▸ Exercise
Of all the lines in the entries below, give again exactly those starting at the line containing "Expand the sidebar with chevron arrow" and ending at the line containing "Reply to the", both ends included, and no others.
--
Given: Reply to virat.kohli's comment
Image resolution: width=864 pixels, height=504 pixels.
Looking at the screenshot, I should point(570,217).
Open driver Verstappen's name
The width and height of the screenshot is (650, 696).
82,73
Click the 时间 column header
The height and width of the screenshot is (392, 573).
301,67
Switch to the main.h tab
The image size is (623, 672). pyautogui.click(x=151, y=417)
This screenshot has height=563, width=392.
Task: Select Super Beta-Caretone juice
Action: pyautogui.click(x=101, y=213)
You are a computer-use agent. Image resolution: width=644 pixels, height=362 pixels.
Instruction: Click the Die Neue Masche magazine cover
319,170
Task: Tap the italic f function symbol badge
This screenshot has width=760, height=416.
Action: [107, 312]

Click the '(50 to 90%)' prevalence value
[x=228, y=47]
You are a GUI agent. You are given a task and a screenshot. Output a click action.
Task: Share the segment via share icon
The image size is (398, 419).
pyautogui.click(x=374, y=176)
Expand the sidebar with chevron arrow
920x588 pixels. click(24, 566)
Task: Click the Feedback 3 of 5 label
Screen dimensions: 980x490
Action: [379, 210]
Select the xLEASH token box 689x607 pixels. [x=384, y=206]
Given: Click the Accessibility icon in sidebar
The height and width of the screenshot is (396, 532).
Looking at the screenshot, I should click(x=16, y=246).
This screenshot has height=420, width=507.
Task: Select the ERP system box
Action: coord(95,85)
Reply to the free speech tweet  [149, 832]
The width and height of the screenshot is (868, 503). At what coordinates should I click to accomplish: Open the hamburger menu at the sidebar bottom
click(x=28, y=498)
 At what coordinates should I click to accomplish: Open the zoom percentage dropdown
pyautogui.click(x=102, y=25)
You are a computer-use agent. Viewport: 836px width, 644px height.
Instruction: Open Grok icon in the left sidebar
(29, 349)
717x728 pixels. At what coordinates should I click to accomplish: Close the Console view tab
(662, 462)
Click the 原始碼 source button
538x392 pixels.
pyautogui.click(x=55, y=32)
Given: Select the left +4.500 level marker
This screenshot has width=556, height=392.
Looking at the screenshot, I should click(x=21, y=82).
--
▸ Finished exercise
Expand the sidebar with chevron arrow
920x588 pixels. click(24, 566)
Task: Click the Feedback 3 of 5 label
Screen dimensions: 980x490
Action: [379, 210]
Select the xLEASH token box 689x607 pixels. [x=384, y=206]
Given: Click the Accessibility icon in sidebar
The height and width of the screenshot is (396, 532).
Looking at the screenshot, I should click(x=16, y=246).
This screenshot has height=420, width=507.
Task: Select the ERP system box
Action: coord(95,85)
Reply to the free speech tweet  [149, 832]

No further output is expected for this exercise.